# Good XD Stock Sights for 60 Yr Old Eyes



## Binable (Aug 26, 2013)

I require corrective eyeware for all but reading (viewing things close-up). What sights come stock with the XD that might be a good all-around choice for me?


----------



## Cait43 (Apr 4, 2013)

The sights on Springfield XD models come with Dovetail Front and Rear (Steel) 3 - Dot

Similar to these:
http://images1.opticsplanet.com/365...cz75-and-cz99-w-dovetail-front-cz02o-main.jpg

Springfield XD Series
XD® Handguns | Best .357 SIG, .45 Pistols & 9MM Handguns


----------



## Steve M1911A1 (Feb 6, 2008)

The problem is more one of vision and focus, than of sights.
There are several things that you can do.

First, my optometrist tells me that adding a "spot" of correction to any lens is easy, so that I can have a small area of my glasses where my pistol's front sight is in perfect focus. This small area can be placed anywhere I choose.
Second, I can have shooting glasses made, the "opposite" of normal bifocal glasses, such that the "reading" area (where my front sight will be in focus) is at the top, and the "normal sight" area is at the bottom. (This is not for me: I don't like carrying another pair of glasses.)
Third, you could buy a Merit corrective sight fixture. This device attaches temporarily to your glasses on the master-eye side, and presents your eye with a "peep-sight" aperture which decidedly sharpens your focus, and gives you almost unlimited depth-of-field. But it's yet another thing to carry.

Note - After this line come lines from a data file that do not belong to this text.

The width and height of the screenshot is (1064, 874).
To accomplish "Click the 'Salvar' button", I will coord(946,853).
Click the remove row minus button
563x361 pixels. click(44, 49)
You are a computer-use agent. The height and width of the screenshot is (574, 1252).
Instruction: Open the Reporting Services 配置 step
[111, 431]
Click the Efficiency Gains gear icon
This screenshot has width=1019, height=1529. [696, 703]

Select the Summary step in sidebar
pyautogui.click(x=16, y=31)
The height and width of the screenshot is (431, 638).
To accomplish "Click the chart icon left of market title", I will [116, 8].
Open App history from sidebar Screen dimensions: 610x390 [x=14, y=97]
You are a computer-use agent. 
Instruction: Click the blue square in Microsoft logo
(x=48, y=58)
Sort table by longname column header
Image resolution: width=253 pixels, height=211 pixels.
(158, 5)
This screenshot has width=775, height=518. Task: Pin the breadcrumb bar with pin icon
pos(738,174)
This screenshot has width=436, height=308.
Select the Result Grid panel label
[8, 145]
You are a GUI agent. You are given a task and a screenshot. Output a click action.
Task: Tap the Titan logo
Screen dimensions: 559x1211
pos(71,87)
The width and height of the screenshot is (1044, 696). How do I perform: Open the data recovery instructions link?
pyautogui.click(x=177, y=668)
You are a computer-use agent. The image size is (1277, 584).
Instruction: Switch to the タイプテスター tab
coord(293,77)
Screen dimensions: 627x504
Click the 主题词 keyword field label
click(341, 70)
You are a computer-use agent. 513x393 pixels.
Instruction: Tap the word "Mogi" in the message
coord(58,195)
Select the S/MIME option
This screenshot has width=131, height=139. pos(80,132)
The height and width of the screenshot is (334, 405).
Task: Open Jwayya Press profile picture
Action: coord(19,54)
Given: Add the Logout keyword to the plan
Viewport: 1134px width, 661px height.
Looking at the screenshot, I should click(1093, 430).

Finally, if you invest in sufficient dry-fire and live-fire practice, the sights of your pistol do not need to be in focus at all. This is the solution that I have chosen for myself, as being the most practical.
Unless you are doing NRA-style bullseye shooting, you truly do not need to see anything perfectly clearly. In practical self-defense shooting, a slightly blurred front sight is still sufficient to make center hits on a silhouette target out to about 20 yards.
Indeed, with sufficient practice, you don't need sights at all! The silhouette of the rear end of your pistol is a sufficient sighting tool for making well-placed shots out to about 10 yards, and maybe even 15...if you have practiced that skill.

I strongly suggest practicing with your normal glasses, as they are, and also without any glasses at all. (Well, do remember to use safety glasses, to protect your eyes.)
You will be surprised at how well you'll do...with sufficient practice.


----------



## Binable (Aug 26, 2013)

Thanks Cait43. Those really don't look too bad. Maybe that's all I need even with less than perfect vision. I was thinking maybe they offer some kind of colored sights (I was thinking red or orange) & not having shot a handgun in 30 yrs. that maybe XDs might come with Trijicons or something that might work better for me.


----------



## Binable (Aug 26, 2013)

Terrific post Steve M1911A! I like all your ideas especially the last one. I'm being told, it seems, that the XDs only come with the one sight. Apparently there are no other options. Maybe that's all I'll ever need. I'm thinking I will need a contrast between the front & rear sights & maybe the stock ones will work just fine. We'll see.


----------



## Bisley (Aug 24, 2008)

I am 'far-sighted.' Until a year or so ago, my personal choice for handgun shooting was to wear glasses that focused my sights sharply, and made the target fuzzy. I could shoot pretty well with this method, even out past 25 yards. Now, my 'distance' vision has gradually declined until my all-purpose bifocals work pretty well, looking through the top lens. Their is a slight fuzziness of the rear sight, but everything else is in sharp focus. 

So, at age 60, you can probably expect several minor changes in your vision that may only be noticeable to you when shooting, or something with similar vision requirements. In my case, my declining vision has actually made it easier to correct my eyesight for the proper 'focus distance,' with prescription glasses.


----------



## Binable (Aug 26, 2013)

..appreciate the comeback, Bisley. I have a pair of bifocals I use for computer work. ..keep 'em right there in the top drawer @ my desk. ..put 'em on the other day & the front sight came up in perfect focus. I just picked up a Ruger GP 100 4.2" ss two wks ago. It was pre-owned & has some powder burns I wanna remove b4 I take her out. Plus, I wanna do some reading & studying (proper form, etc). So @ least now I have some good ideas on what my options are for my eyes. It may be a bit awkward using my current bifocals but for now the price is right as I already own 'em. Another pt: it'll be great picking up all these pointers & being able to access them right b4 I visit the range since they'll be right there in my pocket on my phone.


----------



## Bisley (Aug 24, 2008)

If you are focusing correctly on the front sight, you can hit the target at pistol ranges, even though it is fuzzy. I've been doing it for years. I don't shoot as well as I did a few years ago, but still better than 80% of the younger guys I see at the range. They can miss a hell of a lot faster, but I can still get one in the bulls eye before most of them do.


----------



## Binable (Aug 26, 2013)

Love it! "..They can miss a hell of a lot faster.." Now that's good stuff.


----------